Copy out the text below on recognizing distortion in mobile wireless channels, from the author names to the end of the abstract, character for character.

SOURCE TEXT:
□ □ □ □ □

Kenneth Brown*, Glenn Prescott**
Department of Applied Information Sciences, Johns Hopkins University, Maryland.
Electrical and Computer Engineering Department, University of Kansas
Periodicity:November - January'2012
DOI : https://doi.org/10.26634/jcs.1.1.1731

Abstract

Communication messages to and from mobile wireless users commonly transit combined wired and wireless subnets which are vulnerable to time variant mobile wireless channel conditions.  General cases include: 1) non-dispersive free space loss, 2) non-dispersive fading, 3) time dispersive distortion, 4) frequency dispersive distortion, and 5) dual time and frequency dispersive distortion. Cognitive processing architectures (CPA) can mitigation these problematic conditions with channel state recognition (CSR) algorithms which respond to time-variant distortion without the aid of training sequences or pilot tones.  They can provide efficient distortion state awareness to downstream cognitive processes; which apply near real time mitigation selections among SNR loss, flat-fading, inter-symbol interference (ISI), and/or inter-frequency interference (IFI) methods. This paper covers recent research by the authors to introduce channel state recognition (CSR) algorithms, a CSR testbed, and a reference waveform generator (RWG).  The CSR testbed provides an integrated environment for algorithm verification, and the RWG provides symbol streams with controlled channel states based on calibrated symbol and channel parameters.  Applying reference waveforms to CSR algorithms provides effective algorithm performance verification.  This paper also surveys published wireless channel multistate hidden Markov models (HMM) revealing mature generative and recognition HMM applications for modeling wireless channel parameters.  However, none have been found for recognition of channel dispersion and related conditions such as frequency selectivity and/or time selectivity. Therefore, the authors introduce a mobile wireless channel (MWC) distortion state model (DSM) and a distortion mitigation transform (DMT) linking time-variant non-dispersive, single, or dual-dispersive channel states with effective mitigation methods.  Additionally, the DSM is embedded in a distortion state recognition (DSR) HMM and the CSR testbed for performance verification.  Test results for the DSR algorithm demonstrate the utility of the DSM and the feasibility of CSR.  Accuracy performance results agree with published standard HMM recognition accuracy in terms of sensitivity and specificity.  DSR algorithm limitations are noted and provide direction for future CSR research efforts.

□ □ □ □ □

ENTRIES SUPPLIED:

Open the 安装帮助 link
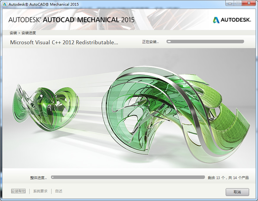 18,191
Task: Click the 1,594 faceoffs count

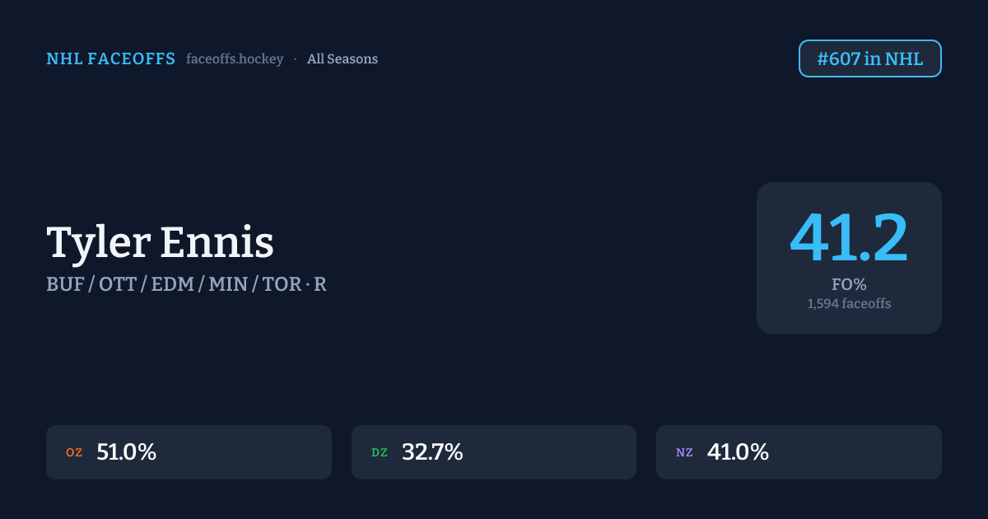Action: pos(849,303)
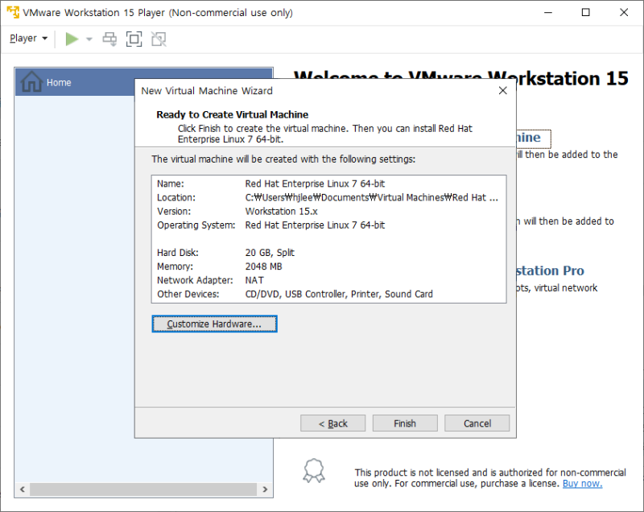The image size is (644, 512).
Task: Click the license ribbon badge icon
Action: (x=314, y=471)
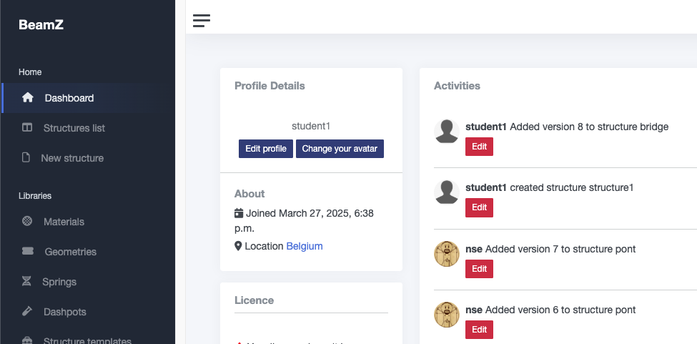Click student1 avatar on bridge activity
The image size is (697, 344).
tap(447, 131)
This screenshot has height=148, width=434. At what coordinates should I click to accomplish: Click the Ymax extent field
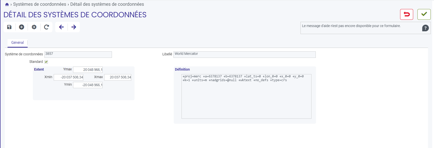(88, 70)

□ □ □ □ □

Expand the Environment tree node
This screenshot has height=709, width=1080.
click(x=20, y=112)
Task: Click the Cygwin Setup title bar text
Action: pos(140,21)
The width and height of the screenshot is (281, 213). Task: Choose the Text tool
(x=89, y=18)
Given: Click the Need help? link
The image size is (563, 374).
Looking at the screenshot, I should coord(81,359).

□ □ □ □ □

ANSWER TO THIS PROBLEM:
Kenneth Brown*, Glenn Prescott**
Department of Applied Information Sciences, Johns Hopkins University, Maryland.
Electrical and Computer Engineering Department, University of Kansas
Periodicity:November - January'2012
DOI : https://doi.org/10.26634/jcs.1.1.1731

Abstract

Communication messages to and from mobile wireless users commonly transit combined wired and wireless subnets which are vulnerable to time variant mobile wireless channel conditions.  General cases include: 1) non-dispersive free space loss, 2) non-dispersive fading, 3) time dispersive distortion, 4) frequency dispersive distortion, and 5) dual time and frequency dispersive distortion. Cognitive processing architectures (CPA) can mitigation these problematic conditions with channel state recognition (CSR) algorithms which respond to time-variant distortion without the aid of training sequences or pilot tones.  They can provide efficient distortion state awareness to downstream cognitive processes; which apply near real time mitigation selections among SNR loss, flat-fading, inter-symbol interference (ISI), and/or inter-frequency interference (IFI) methods. This paper covers recent research by the authors to introduce channel state recognition (CSR) algorithms, a CSR testbed, and a reference waveform generator (RWG).  The CSR testbed provides an integrated environment for algorithm verification, and the RWG provides symbol streams with controlled channel states based on calibrated symbol and channel parameters.  Applying reference waveforms to CSR algorithms provides effective algorithm performance verification.  This paper also surveys published wireless channel multistate hidden Markov models (HMM) revealing mature generative and recognition HMM applications for modeling wireless channel parameters.  However, none have been found for recognition of channel dispersion and related conditions such as frequency selectivity and/or time selectivity. Therefore, the authors introduce a mobile wireless channel (MWC) distortion state model (DSM) and a distortion mitigation transform (DMT) linking time-variant non-dispersive, single, or dual-dispersive channel states with effective mitigation methods.  Additionally, the DSM is embedded in a distortion state recognition (DSR) HMM and the CSR testbed for performance verification.  Test results for the DSR algorithm demonstrate the utility of the DSM and the feasibility of CSR.  Accuracy performance results agree with published standard HMM recognition accuracy in terms of sensitivity and specificity.  DSR algorithm limitations are noted and provide direction for future CSR research efforts.